→ **Exercise details**:
Starting at the line containing "Identify the location" and continuing through the end of the records, lay out each line as a numbered list, skipping any blank lines and leaving out the pictures.

== Extracted entries ==

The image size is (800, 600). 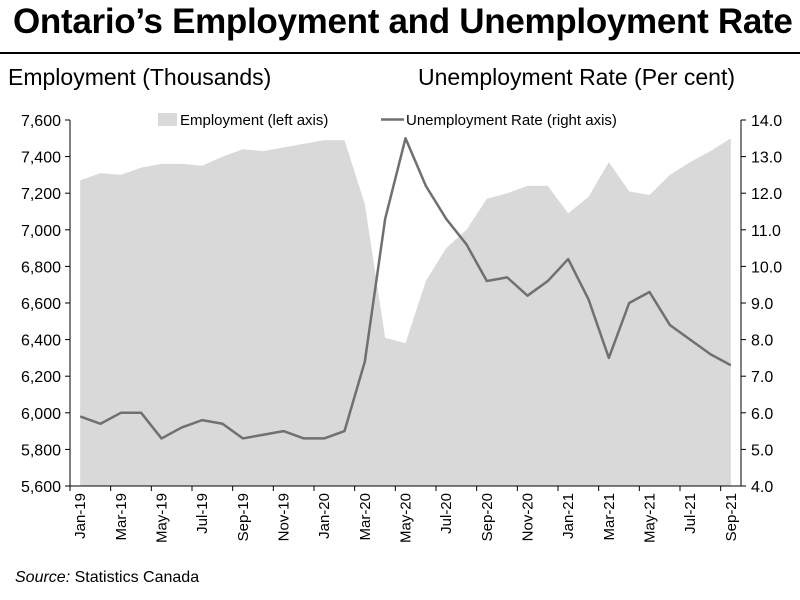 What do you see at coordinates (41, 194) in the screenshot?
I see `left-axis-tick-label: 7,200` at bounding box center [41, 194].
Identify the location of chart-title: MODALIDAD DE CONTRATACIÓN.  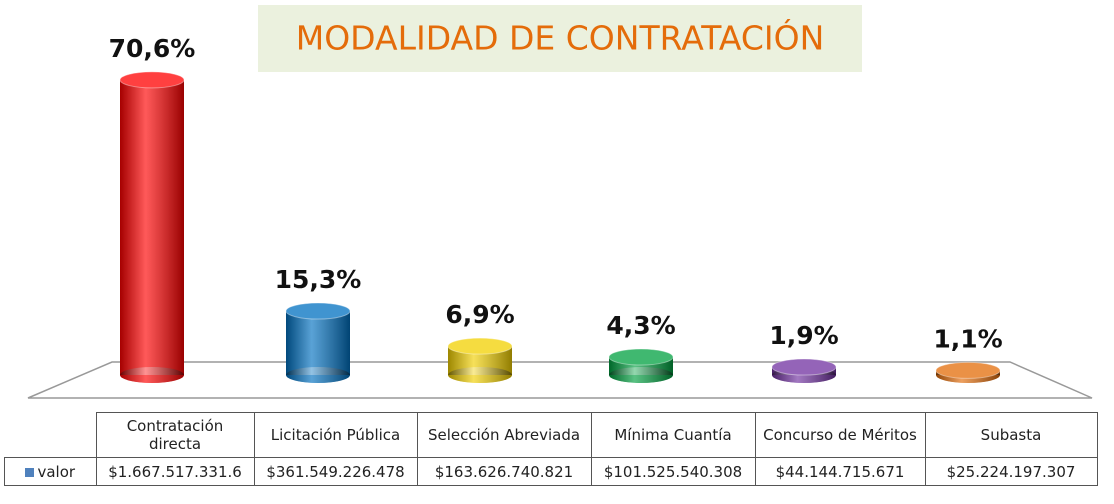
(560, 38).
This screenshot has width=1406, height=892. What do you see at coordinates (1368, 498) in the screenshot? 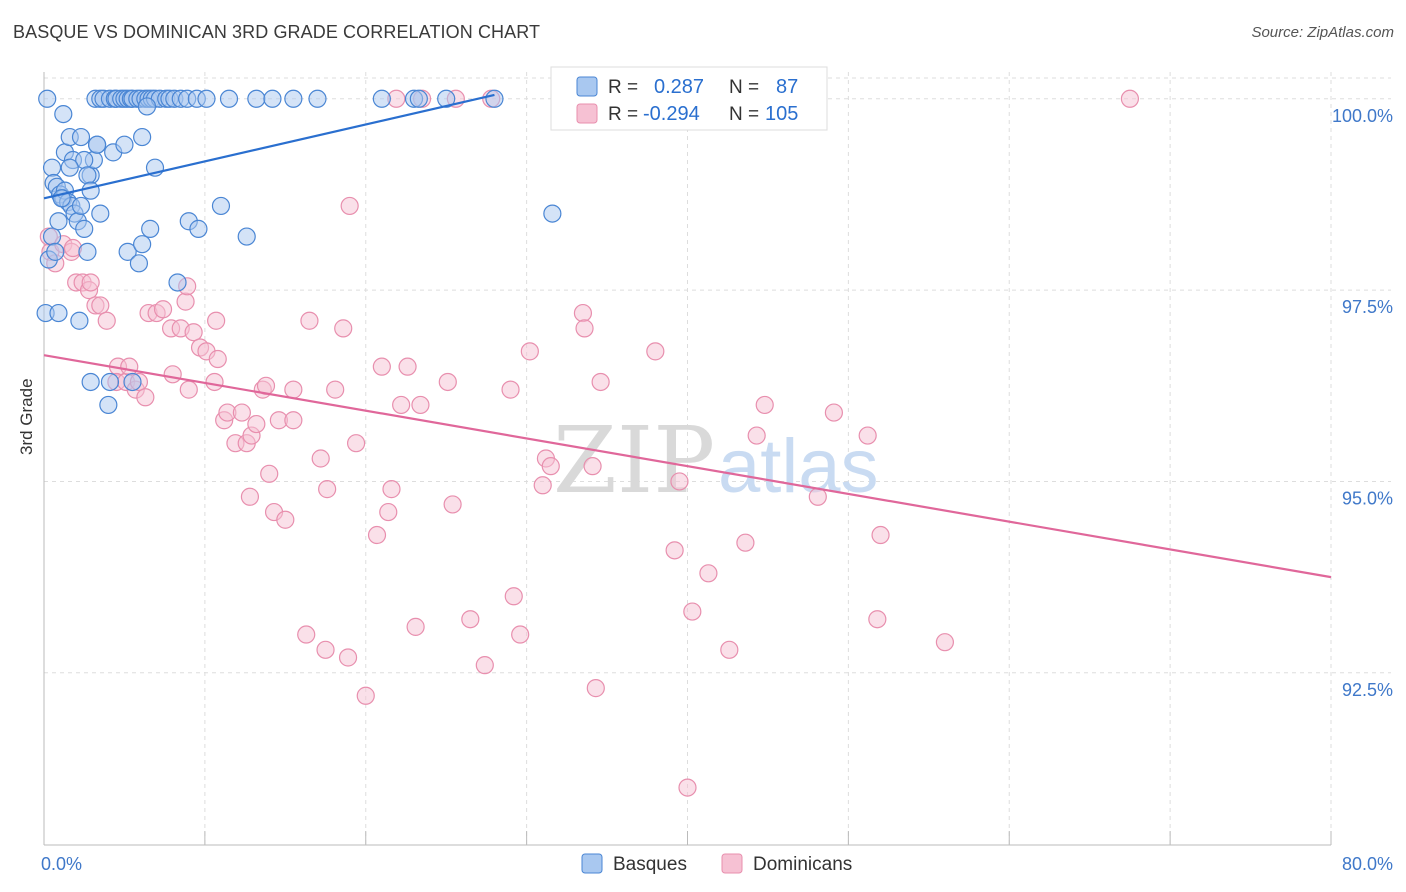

===

→ **The completed task**:
1. Identify the location of chart-title: MODALIDAD DE CONTRATACIÓN.  
2. (560, 38).
3. This screenshot has width=1406, height=892. What do you see at coordinates (1368, 498) in the screenshot? 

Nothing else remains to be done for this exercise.